→ Direction 1
From the Tube Tales article, extract the passage between "My Father the" and "to his son.", inclusive, and copy it word for word.
→ Direction 2
In the rows between the lines holding "Select the 标题三 header text" and "pyautogui.click(x=810, y=304)", inclusive, swap "heading" for "title" and change nothing else. Return only those lines, without the pictures.

··· Excerpted text ···

Tube Tales is a 1999 British anthology film of nine short films based on the true-life experiences of London Underground passengers as submitted to Time Out magazine. The stories were scripted and filmed independently of each other. Filming took place on the London Underground network in 1999 by nine directors including Stephen Hopkins, Charles McDougall and Bob Hoskins, with directorial debuts by Ewan McGregor and Jude Law. The film was produced by Richard Jobson and is also Simon Pegg's film debut, in a small role.

The films
In order of screening:

Mr Cool
Director: Amy Jenkins
Writer: Amy Jenkins
Originator: Sue Smallwood
Starring: Jason Flemyng, Dexter Fletcher and Kelly Macdonald
Synopsis: After failing to impress his dream girl, Mr Cool suffers the embarrassment of becoming trapped on a train to nowhere. 
Cast: (in alphabetical order) Jason Flemyng (Luke); Dexter Fletcher (Joe); Kelly Macdonald (Emma).

Horny
Director: Stephen Hopkins
Writer: Stephen Hopkins
Originator: Alex Piro
Starring: Denise van Outen and Tom Bell
Synopsis: A young woman flirts with a businessman somewhere under Liverpool Street.
Cast: (in alphabetical order) Denise van Outen (Alex); Liz Smith (Old Lady); Tom Bell (Old Gent); Leah Fitzgerald (Little Girl).

Grasshopper
Director: Menhaj Huda
Writer: Harsha Patel
Originator: Gary Dellaway
Starring:Dele Johnson, Ray Panthaki and Stephen Da Costa
Synopsis: Two inspectors close in on a suspected fare dodger, only to discover their target is not quite what he seemed, in a bizarre case of mistaken identity.
Cast: (in alphabetical order) Stephen Da Costa (Mr X); Alicya Eyo (Shantel); Roger Griffiths (Charlie); Dele Johnson (Stevie); Preeya Kalidas (Reena); Peter McNamara (Roy); Mazhar Munir (Mazaar); Raiyo Panthaki (Mo); Ashish Raja (Bulla); Marcia Rose (Miss Clinique); Jake Wood (James).

My Father the Liar
Director: Bob Hoskins
Writer: Paul Fraser
Originator: Christine Barry
Starring: Ray Winstone and Tom Watson 
Synopsis: A young boy and his father witness an incident that causes the father to lie to his son.

··· Input records ···

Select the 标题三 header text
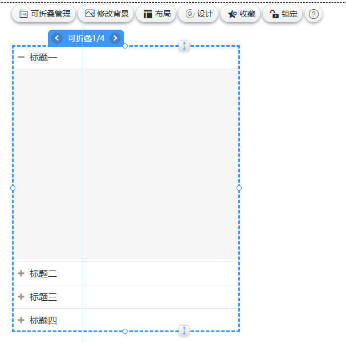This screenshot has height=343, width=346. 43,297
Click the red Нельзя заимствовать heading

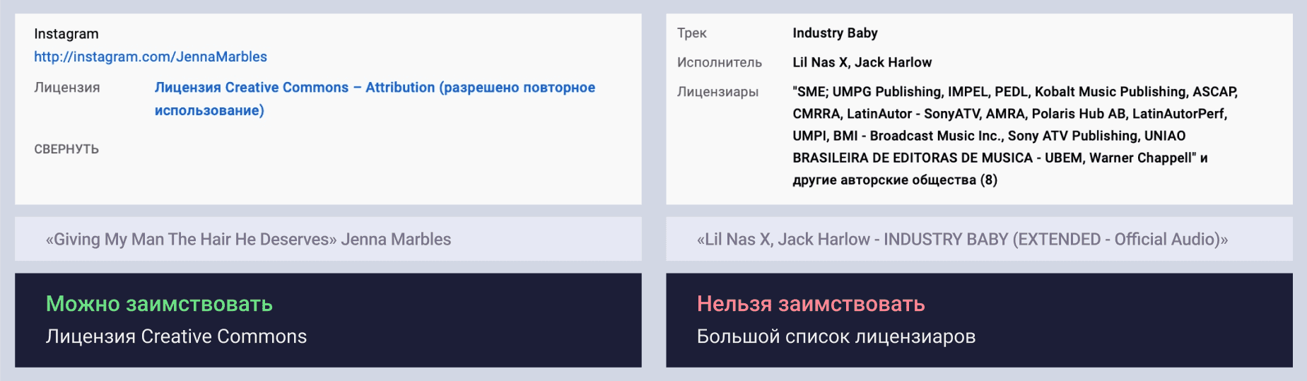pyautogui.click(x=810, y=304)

···
··· Input records ···

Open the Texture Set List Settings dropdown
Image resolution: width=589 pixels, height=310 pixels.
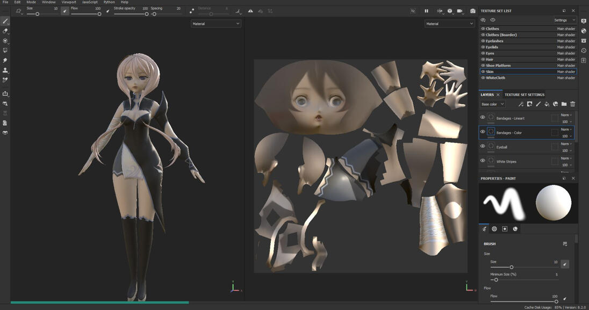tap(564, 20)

···

→ Correct result 1
My Father the Liar
Director: Bob Hoskins
Writer: Paul Fraser
Originator: Christine Barry
Starring: Ray Winstone and Tom Watson 
Synopsis: A young boy and his father witness an incident that causes the father to lie to his son.

→ Correct result 2
Select the 标题三 header text
This screenshot has height=343, width=346. 43,297
Click the red Нельзя заимствовать title

pyautogui.click(x=810, y=304)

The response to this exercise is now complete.